In a few of my diary entries a while back, I gave some examples of how this country is changing. I noted that this could be seen by the fact that even though I openly stated my dissatisfaction with “the system,” I remained under contract as a professor of a subject of ideological significance: the History of the Philosophy, which is what I taught at a community-based university.
However, a few days before starting the course, and after spending part of my vacation editing a complementary text for use by my future students, the school contacted me to say “they would be doing without my services.”

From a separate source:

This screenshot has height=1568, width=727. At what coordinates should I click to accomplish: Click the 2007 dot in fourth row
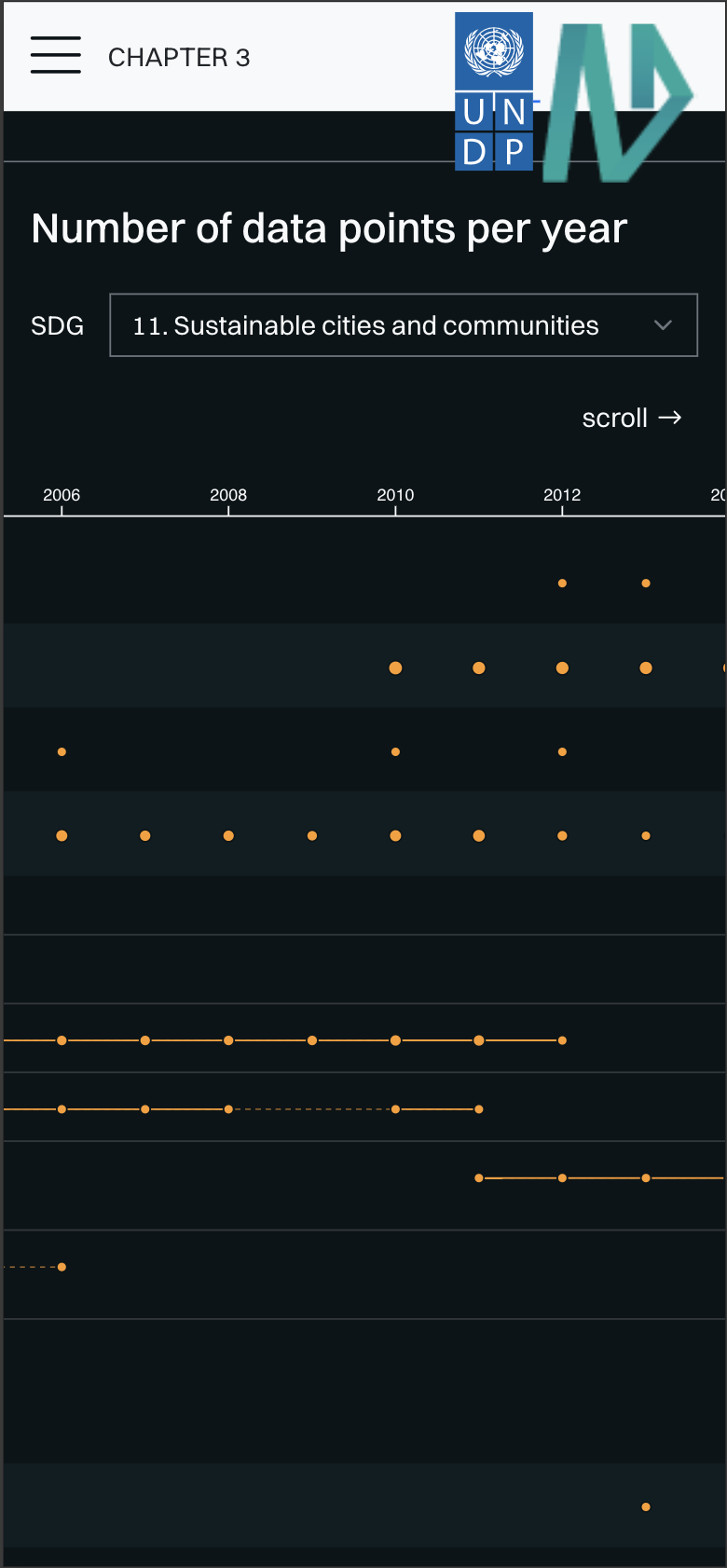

The reason, they said, was my failure to attend presentations on methodological preparation. But that wasn’t true; in fact, I was one of the few people who attended those boring lectures.
I didn’t argue; I merely collected my things together and prepared myself for the adventure of finding where I could earn a few pesos a day to make up for the loss. I walked and walked through the sunny city, and I was just at the point of wearing out my soles when I finally stumbled on a workplace that welcomed me. I’ll talk about it in my next entry.
My having been laid off depressed me, but in a way came at a good time. I was starting to get burned out teaching philosophy the way it’s done here. After the initial rush of teaching the grandmother of sciences in a university, I wasn’t left with too much more.
Nevertheless, what happened reaffirms one thing: things change, especially in the imaginations of people, which decreasingly revolve around the State and its leaders.
The ideo-bureaucrats continue to hold the strategic positions, and with all they have they’re trying to stop or brake the advent of a new model, but even that’s a part of change.